Positive predictive ratio (PPV) was calculated to quantify the percentage of finding a “true interaction” in network as

$$PPV=\frac{\#edges \;labelld \;as \;true \;interaction}{\# \;edge \;with \;score \;higher \;than \;threshold}$$

And coverage was calculated to estimate how many genes (nodes) of interest can be detected using the network.

$$coverage=\frac{\# \;nodes\; detected \;in \;network}{\# \;input \;nodes}$$

By plotting the PPV-coverage tradeoff with different network scoring thresholds, the area under curve was determined to estimate how accurate and complete the network cover interactions of the genes of interest.

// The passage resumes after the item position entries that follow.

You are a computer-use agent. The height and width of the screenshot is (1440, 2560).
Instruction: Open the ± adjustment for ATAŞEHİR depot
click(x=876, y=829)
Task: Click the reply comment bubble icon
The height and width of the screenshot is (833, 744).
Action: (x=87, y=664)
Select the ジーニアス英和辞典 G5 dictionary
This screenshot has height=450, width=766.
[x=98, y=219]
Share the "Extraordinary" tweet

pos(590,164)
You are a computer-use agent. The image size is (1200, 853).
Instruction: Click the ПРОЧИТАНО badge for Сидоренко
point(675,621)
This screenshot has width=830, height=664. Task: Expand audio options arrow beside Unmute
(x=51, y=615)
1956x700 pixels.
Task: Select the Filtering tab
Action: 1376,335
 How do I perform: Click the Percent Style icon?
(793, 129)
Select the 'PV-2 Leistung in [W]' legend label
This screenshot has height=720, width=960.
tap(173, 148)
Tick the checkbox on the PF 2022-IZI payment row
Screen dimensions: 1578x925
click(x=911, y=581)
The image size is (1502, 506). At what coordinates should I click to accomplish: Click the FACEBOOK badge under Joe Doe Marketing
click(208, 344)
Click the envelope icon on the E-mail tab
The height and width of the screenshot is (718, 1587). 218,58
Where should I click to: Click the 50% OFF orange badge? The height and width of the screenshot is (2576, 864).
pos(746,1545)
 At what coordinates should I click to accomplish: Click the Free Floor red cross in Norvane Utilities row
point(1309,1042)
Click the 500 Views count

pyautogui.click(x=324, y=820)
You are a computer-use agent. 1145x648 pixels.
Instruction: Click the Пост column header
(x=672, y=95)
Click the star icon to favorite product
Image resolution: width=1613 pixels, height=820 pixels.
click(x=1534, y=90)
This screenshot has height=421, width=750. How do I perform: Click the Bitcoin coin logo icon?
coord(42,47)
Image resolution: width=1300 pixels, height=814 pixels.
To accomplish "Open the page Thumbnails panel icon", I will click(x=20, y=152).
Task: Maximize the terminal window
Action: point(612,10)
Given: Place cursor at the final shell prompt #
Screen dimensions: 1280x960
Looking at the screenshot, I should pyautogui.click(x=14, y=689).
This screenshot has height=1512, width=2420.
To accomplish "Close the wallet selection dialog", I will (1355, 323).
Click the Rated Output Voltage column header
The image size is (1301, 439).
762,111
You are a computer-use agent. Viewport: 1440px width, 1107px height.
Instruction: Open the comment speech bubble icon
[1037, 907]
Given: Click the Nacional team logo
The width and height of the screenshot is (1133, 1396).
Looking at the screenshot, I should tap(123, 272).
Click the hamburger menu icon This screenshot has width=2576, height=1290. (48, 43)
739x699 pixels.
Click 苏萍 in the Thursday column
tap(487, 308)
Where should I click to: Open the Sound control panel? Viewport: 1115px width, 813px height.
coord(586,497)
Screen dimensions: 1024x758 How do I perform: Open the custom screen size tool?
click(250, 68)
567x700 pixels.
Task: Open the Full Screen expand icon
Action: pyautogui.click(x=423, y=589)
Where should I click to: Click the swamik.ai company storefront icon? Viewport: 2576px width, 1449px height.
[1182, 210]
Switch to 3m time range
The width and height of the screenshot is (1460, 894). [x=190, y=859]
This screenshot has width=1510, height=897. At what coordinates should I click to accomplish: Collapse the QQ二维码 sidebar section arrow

Integrating distinct networks using random forest regressor

To infer GOsim for gene pairs, we trained a random forest regressor using Scikit-learn 0.22.2 [65] with network scores from EskapeNet, RefseqNet, DomainNet and StringNet. For EskapeNet, RefseqNet and DomainNet, we found that edges lower than 70th percentile consist of LLS = 0, indicating the absence of information for predicting GOsim scores and were removed from training. StringNet only contains high scoring edges and hence was not filtered at all. All missing scores were filled with − 1. To avoid overfitting, the training was conducted on 75% of the data while the rest 25% of the data was retained in the test set for evaluation purpose. The integrated network, dubbed PangenomeNet with random forest predicted score was used for downstream analysis.

Network visualization

Network visualization was conducted using Cytoscape v3.7.1. Network statistics were calculated using Python 3.6.7 and networkx 2.2 [66].

Data-driven ontology

Pairwise scores from the PangenomeNet was fed into data-driven ontology (DDOT) CliXO algorithm [48, 67], which facilitates inference, visualization and alignment of biological hierarchies. After the ontology was inferred, terms were aligned to Gene Ontology (GO) [49] and Antibiotic Resistant Ontology (ARO) [18] with false discovery rate (FDR) < 0.05. Terms were assigned to either GO or ARO terms, depending on which term shares a higher similarity in gene composition. Terms without existing ontological term alignment were curated manually by inspecting their protein annotation based on non-redundant (NR) protein database [62].